GBP/USD is one of the most popular currency pairs in the world. It is also one of the oldest. Within the forex circles, the pair is known as Cable. This is because of the deep history between the two currencies. In the 19th century, the exchange rate between the two currencies was exchanged using large cables that ran across the ocean floor. Today, the pound forms about 11.9% of the commonly used Dollar Index.
In the long term, the GBP/USD pair has been on a 10 degrees downtrend as shown below.
The biggest dip on the currency pair happened between 1980 and 1985. In recent years, the pair fell in 2016 when the UK voted to leave the European Union. Since then, the pair has fallen by more than 30% as investors have moved to estimate the future of a lone United Kingdom.
In the meantime, the Bank of England, under Governor Mark Carney has followed the steps of their global counterparts by leaving interest rates at a multiyear low. The new dovish interest rate policy came about following the global financial crisis of 2008/9. They did this to stimulate growth, following months of panic among global financial market participants.
Nonetheless, the United Kingdom’s economy has not shown signs of growth. According to the Office of National Statistics (ONS), more than 32 million people are employed, which is 102K more than those employed in June last year. There are only 1.4 million people out of work, who are actively seeking for new opportunities. At the same time, the unemployment rate is 4.3%, which is the lowest level since 1975.
In addition, the manufacturing and services industries are doing well. In the previously released data, the services and manufacturing PMI were at 55.3 and 56 respectively while the business confidence was improving.
To policy makers, these numbers are very important because they help determine the future of the monetary policies.
Probably, the most important number after employment is inflation. In economics, the role of all central banks is to ensure price stability. Speedy inflation growth are not desirable because they make it difficult for people to make ends meet especially when wages are not growing.
This is a major challenge facing the Bank of England. In a recent report, the inflation rate of the country rose to 3%, which is above the BOEs target of 2%. At the same time, wage growth has remained elusive with wages growing by an annualized rate of less than 2.5%.
Last week, a survey from the private sector employers predicted that wages are set to rise above the inflation rate. According to the survey, employers will likely increase wages by 3.1% compared to a wage growth of 2.8% last year.

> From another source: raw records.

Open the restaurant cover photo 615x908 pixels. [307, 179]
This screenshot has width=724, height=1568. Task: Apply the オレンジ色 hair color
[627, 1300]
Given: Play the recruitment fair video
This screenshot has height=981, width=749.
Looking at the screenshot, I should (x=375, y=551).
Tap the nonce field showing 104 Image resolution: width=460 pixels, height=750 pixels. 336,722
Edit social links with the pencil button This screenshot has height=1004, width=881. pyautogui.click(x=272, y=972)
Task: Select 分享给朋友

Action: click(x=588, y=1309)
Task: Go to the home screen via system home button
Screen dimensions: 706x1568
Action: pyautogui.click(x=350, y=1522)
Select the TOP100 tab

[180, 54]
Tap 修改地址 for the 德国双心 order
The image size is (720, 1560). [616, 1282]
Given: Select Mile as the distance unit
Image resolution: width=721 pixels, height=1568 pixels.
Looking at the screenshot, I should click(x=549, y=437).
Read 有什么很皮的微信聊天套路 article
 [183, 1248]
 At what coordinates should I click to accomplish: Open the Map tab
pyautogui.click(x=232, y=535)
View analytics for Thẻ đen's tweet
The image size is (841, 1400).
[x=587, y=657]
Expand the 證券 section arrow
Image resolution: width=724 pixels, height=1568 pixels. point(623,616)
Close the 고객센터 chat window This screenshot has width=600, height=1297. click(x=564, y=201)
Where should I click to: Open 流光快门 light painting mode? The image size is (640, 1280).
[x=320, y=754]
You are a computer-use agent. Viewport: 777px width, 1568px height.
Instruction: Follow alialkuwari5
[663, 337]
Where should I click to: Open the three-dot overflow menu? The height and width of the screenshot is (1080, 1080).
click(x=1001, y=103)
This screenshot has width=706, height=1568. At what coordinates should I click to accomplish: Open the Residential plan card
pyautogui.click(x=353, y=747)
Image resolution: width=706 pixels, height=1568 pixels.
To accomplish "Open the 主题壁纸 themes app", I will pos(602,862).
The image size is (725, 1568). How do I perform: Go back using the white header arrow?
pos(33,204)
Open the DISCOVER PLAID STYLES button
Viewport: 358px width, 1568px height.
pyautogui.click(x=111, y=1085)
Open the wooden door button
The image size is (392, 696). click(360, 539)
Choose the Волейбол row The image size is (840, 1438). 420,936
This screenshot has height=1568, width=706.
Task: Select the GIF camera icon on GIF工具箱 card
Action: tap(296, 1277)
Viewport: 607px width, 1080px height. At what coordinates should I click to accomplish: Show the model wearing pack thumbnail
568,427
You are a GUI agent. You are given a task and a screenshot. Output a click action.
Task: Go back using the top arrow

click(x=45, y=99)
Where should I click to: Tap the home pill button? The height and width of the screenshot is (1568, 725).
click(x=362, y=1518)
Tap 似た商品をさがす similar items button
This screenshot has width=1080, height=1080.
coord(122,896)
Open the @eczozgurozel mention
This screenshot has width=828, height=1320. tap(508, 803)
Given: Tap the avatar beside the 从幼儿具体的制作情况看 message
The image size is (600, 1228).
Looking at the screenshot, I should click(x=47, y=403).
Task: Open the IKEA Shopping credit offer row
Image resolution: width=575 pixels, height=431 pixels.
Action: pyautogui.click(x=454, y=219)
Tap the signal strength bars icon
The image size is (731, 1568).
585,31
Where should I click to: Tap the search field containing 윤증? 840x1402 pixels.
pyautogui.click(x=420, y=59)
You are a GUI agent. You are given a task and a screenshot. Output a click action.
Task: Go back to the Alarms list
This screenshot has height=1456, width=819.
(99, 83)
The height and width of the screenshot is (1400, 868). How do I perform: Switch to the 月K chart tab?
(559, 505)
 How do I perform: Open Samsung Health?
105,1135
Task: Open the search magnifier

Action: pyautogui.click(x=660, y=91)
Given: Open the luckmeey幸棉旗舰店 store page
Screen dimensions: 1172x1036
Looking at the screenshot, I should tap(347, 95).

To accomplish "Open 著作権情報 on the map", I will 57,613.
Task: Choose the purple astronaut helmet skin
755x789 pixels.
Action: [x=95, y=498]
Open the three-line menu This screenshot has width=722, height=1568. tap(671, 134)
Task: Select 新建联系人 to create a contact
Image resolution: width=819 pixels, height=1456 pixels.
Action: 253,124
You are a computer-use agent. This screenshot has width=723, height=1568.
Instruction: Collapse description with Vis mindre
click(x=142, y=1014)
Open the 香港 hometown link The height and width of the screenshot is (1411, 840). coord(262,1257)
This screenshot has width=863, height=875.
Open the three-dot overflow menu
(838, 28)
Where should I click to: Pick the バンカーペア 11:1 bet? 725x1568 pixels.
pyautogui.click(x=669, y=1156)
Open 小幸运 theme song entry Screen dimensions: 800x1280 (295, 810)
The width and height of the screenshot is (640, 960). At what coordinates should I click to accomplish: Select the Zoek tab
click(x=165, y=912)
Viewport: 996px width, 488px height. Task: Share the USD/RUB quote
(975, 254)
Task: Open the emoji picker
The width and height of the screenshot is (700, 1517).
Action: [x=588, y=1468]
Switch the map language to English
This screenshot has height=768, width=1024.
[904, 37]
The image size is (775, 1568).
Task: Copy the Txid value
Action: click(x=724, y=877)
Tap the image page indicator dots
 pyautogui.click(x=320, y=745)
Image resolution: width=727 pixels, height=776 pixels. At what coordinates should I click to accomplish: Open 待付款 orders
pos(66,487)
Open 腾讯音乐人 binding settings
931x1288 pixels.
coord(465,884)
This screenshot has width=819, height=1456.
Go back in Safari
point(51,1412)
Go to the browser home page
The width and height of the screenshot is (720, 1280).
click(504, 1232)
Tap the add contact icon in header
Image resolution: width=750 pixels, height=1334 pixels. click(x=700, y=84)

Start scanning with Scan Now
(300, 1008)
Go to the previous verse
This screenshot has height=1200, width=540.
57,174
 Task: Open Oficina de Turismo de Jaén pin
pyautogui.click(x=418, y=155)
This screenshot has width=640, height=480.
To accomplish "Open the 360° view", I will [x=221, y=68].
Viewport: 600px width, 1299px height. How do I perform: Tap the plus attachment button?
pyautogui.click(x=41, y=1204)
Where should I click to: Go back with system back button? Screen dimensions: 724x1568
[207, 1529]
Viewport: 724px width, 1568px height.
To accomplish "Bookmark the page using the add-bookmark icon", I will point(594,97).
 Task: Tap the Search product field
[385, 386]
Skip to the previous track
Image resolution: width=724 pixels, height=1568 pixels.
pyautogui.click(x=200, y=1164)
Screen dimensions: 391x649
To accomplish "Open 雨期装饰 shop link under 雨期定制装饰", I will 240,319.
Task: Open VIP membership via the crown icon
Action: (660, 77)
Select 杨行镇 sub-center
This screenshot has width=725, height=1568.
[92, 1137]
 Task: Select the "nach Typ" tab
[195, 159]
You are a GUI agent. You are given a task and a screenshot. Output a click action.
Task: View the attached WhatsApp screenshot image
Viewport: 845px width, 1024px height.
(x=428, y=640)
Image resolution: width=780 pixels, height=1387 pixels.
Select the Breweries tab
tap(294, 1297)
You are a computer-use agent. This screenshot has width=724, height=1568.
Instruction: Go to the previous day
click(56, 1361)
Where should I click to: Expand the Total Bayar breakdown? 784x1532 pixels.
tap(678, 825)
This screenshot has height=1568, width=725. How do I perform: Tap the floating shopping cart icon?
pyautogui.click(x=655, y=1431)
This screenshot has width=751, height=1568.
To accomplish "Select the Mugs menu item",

Tomorrow, at 0930, the UK will release important employment data. It will release the unemployment rate, which traders expect to remain steady at 4.3%. Average earnings are expected to remain steady at 2.5% while average earnings plus bonus are expected to remain steady at 2.5%. At the same time, the claimant counts are expected to drop to 4.1K, down from 8.6K.
These numbers will give traders a better picture about the future of monetary policy. In the past, the BoE has signaled faster rate increases to contain inflation. A combination of a better jobs market and an equally faster inflation will signal sooner and potentially steep increases.